PROMPT A: Transcribe the records verbatim, from their first line up to and including the line with "Action: (692, 422)".
PROMPT B: Pick up the article about the Bovensiepen car company after its final sentence and keep writing.

SUPPLIED PASSAGE:
Bovensiepen Automobile GmbH
- Type: Private
- Industry: Automotive
- Founded: 2025
- Founder: Andreas Bovensiepen
- Headquarters: Buchloe, Bavaria, Germany
- Products: Automobiles
- Website: www.bovensiepen.com/en/

= Bovensiepen (company) =

German sports car manufacturer

Bovensiepen Automobile GmbH is a German car manufacturer headquartered in Buchloe. Formed in 2025, the company develops and sells high-performance versions of BMW cars under the Bovensiepen brand.

==History==
In May 2025, during the prestigious annual Concorso d'Eleganza Villa d'Este event, the inauguration of Bovensiepen took place, a new company of the German family named after that family, previously known for the BMW company Alpina sold in 2022. The first product, dubbed the Bovensiepen Zagato, was a luxury-sports coupe developed in cooperation with the Italian design studio Zagato, which was responsible for the styling of the model named in its honor. Despite being a twin of the BMW 4 Series, the car gained its own, distinct styling.

EXERCISE DATA:
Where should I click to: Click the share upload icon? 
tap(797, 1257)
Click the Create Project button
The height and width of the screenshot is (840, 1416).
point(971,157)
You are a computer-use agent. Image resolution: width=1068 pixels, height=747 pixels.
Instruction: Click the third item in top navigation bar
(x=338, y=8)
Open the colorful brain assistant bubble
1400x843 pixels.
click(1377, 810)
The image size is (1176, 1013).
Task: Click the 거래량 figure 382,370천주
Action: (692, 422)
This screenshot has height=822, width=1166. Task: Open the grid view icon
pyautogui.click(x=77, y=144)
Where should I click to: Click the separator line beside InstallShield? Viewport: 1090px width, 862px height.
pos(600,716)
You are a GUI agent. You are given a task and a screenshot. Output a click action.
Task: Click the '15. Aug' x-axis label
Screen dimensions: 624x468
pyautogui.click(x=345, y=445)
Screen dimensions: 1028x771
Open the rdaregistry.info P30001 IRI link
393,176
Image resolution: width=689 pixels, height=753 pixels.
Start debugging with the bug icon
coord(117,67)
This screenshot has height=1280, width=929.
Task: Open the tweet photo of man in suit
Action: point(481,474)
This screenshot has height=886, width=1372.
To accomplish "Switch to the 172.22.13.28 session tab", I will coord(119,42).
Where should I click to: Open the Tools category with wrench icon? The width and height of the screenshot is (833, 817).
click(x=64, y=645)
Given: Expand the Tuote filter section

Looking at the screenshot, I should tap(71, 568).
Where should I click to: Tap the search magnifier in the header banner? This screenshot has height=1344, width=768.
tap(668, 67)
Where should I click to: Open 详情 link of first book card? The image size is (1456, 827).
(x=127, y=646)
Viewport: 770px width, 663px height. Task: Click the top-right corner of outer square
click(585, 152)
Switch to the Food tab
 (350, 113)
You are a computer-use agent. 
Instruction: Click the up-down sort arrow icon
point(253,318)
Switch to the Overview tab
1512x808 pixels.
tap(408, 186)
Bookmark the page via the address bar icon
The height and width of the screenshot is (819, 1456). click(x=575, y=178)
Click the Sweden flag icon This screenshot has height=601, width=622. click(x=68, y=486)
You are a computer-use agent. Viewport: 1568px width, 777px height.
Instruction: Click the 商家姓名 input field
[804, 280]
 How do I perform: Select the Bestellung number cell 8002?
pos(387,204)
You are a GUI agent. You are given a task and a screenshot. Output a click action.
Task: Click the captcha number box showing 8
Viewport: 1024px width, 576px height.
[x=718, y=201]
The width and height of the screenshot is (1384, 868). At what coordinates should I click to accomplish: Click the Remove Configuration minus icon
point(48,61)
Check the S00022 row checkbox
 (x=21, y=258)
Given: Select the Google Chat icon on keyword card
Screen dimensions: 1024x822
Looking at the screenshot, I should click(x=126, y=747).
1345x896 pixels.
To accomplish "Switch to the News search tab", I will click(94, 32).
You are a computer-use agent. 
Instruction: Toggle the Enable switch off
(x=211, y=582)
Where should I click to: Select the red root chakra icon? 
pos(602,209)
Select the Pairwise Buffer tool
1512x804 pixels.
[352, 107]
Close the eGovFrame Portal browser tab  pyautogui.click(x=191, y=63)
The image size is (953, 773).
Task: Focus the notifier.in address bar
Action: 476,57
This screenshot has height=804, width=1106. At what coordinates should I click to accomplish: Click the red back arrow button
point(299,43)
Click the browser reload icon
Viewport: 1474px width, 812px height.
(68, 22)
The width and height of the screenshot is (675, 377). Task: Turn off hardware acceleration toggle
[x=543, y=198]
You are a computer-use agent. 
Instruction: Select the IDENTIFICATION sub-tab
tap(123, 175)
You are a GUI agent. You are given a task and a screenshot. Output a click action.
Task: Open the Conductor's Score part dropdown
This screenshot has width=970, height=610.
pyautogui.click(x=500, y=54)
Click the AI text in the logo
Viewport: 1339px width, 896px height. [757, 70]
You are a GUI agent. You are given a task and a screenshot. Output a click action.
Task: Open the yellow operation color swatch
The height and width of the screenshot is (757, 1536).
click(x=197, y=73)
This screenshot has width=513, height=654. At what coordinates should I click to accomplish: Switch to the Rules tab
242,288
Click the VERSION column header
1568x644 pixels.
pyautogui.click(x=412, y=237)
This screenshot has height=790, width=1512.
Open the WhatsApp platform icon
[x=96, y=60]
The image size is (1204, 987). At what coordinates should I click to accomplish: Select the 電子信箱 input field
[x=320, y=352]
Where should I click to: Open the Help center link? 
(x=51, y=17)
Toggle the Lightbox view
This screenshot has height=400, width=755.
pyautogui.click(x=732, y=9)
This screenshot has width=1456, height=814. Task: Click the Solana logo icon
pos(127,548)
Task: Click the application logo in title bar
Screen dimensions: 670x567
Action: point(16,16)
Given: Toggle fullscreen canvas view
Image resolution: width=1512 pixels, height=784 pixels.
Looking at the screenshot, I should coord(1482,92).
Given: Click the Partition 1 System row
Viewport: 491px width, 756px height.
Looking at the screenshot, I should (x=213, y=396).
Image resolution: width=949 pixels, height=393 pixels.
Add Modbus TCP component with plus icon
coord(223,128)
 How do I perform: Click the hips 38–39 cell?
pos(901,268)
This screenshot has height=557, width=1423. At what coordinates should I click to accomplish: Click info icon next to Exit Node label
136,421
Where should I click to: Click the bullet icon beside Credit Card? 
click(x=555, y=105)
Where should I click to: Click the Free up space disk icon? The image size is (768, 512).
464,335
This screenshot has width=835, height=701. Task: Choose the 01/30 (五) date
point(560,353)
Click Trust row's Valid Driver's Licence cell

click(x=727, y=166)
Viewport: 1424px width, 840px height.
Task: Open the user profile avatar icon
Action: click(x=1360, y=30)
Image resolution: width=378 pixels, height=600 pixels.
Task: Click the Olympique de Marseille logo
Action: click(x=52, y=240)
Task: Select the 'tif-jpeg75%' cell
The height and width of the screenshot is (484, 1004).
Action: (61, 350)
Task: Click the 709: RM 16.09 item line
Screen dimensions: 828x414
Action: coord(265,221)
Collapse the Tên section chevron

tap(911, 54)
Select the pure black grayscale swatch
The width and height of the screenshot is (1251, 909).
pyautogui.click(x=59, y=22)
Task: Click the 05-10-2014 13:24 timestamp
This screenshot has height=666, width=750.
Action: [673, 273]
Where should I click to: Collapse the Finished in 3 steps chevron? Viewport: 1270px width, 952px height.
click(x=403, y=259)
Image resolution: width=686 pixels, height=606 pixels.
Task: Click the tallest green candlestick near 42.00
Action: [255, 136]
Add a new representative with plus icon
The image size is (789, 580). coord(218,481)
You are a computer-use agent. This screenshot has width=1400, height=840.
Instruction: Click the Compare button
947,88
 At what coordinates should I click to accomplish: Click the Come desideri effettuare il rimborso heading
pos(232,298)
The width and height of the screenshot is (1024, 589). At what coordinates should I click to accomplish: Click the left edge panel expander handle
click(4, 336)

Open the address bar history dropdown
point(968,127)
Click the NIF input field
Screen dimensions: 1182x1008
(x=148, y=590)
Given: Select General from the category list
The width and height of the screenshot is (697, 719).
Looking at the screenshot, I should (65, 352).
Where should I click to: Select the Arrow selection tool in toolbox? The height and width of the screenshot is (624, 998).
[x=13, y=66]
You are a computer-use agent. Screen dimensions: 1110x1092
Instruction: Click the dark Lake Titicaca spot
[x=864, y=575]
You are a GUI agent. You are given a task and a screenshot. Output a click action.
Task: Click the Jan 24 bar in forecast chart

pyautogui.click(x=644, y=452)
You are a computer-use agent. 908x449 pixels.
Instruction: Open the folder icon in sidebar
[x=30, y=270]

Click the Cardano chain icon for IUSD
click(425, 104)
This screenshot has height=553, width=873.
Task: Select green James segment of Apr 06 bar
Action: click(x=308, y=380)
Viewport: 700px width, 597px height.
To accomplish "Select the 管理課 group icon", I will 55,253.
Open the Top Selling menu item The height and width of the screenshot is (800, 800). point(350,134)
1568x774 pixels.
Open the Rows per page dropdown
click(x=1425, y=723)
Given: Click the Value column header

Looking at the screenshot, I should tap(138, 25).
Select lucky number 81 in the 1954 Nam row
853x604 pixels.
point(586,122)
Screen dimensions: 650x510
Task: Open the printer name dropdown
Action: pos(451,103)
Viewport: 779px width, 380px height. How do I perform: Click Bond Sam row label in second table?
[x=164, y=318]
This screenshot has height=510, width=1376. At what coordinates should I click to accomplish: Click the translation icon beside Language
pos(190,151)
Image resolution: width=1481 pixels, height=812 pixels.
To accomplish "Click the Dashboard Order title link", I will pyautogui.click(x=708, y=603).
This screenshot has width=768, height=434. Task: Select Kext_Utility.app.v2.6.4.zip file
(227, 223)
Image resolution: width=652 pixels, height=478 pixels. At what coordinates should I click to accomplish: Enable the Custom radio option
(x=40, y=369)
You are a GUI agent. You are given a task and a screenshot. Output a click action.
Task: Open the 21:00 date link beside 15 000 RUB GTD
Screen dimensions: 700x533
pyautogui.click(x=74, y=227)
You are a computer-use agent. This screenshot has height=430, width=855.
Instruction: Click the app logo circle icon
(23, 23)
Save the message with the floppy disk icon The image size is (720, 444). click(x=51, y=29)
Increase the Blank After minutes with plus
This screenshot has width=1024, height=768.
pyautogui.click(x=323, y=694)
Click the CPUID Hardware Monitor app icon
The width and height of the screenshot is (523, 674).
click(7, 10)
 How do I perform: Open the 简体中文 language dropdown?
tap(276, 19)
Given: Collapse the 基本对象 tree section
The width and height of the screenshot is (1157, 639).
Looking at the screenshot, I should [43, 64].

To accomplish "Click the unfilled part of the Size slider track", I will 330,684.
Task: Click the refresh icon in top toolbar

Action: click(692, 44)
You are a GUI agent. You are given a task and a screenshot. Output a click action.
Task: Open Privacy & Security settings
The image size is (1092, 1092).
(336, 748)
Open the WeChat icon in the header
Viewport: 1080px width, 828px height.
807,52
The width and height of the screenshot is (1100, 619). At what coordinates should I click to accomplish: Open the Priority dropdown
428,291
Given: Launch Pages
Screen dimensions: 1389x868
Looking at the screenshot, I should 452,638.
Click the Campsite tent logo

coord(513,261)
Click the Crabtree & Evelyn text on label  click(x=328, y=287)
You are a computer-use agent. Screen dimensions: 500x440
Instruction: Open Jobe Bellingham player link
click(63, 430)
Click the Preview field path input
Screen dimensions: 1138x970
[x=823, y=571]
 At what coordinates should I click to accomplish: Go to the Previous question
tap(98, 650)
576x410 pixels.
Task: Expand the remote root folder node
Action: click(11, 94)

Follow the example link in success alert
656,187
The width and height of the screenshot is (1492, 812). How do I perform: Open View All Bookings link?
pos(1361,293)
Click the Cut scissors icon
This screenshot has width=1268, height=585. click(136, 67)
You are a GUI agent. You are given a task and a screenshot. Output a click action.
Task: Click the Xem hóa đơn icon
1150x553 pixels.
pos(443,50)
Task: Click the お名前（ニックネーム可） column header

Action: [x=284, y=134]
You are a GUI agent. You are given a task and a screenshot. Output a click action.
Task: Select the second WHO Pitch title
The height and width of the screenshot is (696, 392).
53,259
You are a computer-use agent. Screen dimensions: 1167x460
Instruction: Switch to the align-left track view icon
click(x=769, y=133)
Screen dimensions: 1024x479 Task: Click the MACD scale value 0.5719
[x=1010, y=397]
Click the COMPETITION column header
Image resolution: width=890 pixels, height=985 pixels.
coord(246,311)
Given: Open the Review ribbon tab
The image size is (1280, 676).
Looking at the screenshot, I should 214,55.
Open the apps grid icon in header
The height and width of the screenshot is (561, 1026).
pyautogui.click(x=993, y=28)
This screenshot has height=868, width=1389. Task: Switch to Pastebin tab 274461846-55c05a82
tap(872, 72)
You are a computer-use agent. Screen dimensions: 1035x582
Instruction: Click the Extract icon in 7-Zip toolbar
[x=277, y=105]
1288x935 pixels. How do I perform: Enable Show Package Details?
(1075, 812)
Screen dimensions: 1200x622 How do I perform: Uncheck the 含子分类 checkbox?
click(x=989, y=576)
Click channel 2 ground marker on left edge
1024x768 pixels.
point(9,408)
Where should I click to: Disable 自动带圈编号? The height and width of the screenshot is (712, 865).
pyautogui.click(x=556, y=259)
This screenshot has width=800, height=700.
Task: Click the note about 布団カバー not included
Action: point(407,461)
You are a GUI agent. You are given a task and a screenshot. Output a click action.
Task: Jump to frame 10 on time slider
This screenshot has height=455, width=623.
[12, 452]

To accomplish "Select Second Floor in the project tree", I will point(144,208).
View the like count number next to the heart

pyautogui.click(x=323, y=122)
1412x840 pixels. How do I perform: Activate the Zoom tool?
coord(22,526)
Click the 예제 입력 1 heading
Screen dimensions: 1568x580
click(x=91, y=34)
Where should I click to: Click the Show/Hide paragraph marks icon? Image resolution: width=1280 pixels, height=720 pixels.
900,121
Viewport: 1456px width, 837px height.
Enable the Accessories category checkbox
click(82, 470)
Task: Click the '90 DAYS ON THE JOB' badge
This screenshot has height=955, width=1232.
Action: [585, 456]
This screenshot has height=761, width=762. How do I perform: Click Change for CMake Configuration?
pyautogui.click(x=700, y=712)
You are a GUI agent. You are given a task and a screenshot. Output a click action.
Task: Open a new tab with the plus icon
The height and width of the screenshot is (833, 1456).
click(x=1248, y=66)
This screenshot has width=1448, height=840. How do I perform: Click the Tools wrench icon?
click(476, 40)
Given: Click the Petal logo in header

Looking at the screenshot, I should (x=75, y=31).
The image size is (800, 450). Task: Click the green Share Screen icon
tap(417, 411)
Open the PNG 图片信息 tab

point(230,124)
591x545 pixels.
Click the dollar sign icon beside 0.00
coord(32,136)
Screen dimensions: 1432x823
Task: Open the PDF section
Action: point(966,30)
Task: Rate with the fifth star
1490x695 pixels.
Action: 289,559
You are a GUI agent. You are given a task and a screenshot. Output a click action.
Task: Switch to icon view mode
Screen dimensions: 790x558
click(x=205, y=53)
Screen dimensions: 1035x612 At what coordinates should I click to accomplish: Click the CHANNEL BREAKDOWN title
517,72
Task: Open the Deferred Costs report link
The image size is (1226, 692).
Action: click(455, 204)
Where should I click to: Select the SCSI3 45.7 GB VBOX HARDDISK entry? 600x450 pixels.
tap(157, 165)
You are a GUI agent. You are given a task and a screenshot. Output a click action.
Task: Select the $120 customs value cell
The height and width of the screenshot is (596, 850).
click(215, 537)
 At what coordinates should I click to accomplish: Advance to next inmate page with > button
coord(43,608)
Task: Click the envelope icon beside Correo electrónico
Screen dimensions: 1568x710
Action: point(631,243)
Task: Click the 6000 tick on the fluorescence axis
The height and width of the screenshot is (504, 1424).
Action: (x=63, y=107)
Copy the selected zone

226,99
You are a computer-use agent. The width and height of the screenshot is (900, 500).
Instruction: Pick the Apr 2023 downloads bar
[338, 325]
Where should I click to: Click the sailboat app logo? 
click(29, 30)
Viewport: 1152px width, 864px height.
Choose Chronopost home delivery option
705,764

EXERCISE RESULT A:
Where should I click to: Click the share upload icon? 
tap(797, 1257)
Click the Create Project button
The height and width of the screenshot is (840, 1416).
point(971,157)
You are a computer-use agent. Image resolution: width=1068 pixels, height=747 pixels.
Instruction: Click the third item in top navigation bar
(x=338, y=8)
Open the colorful brain assistant bubble
1400x843 pixels.
click(1377, 810)
The image size is (1176, 1013).
Task: Click the 거래량 figure 382,370천주
Action: (692, 422)

EXERCISE RESULT B:
In June 2026, Bovensiepen presented its second car, this time departing from the concept of a small-scale sports car, which received a unique design in collaboration with an external design studio. Instead, the large 05 GT station wagon was de facto only a slightly modified eighth-generation BMW M5 in a 5-door variant. In September 2026, Bovensiepen presented its third car, the Bovensiepen Spider, which based on the BMW Z4 (G29) and limited to 99 units.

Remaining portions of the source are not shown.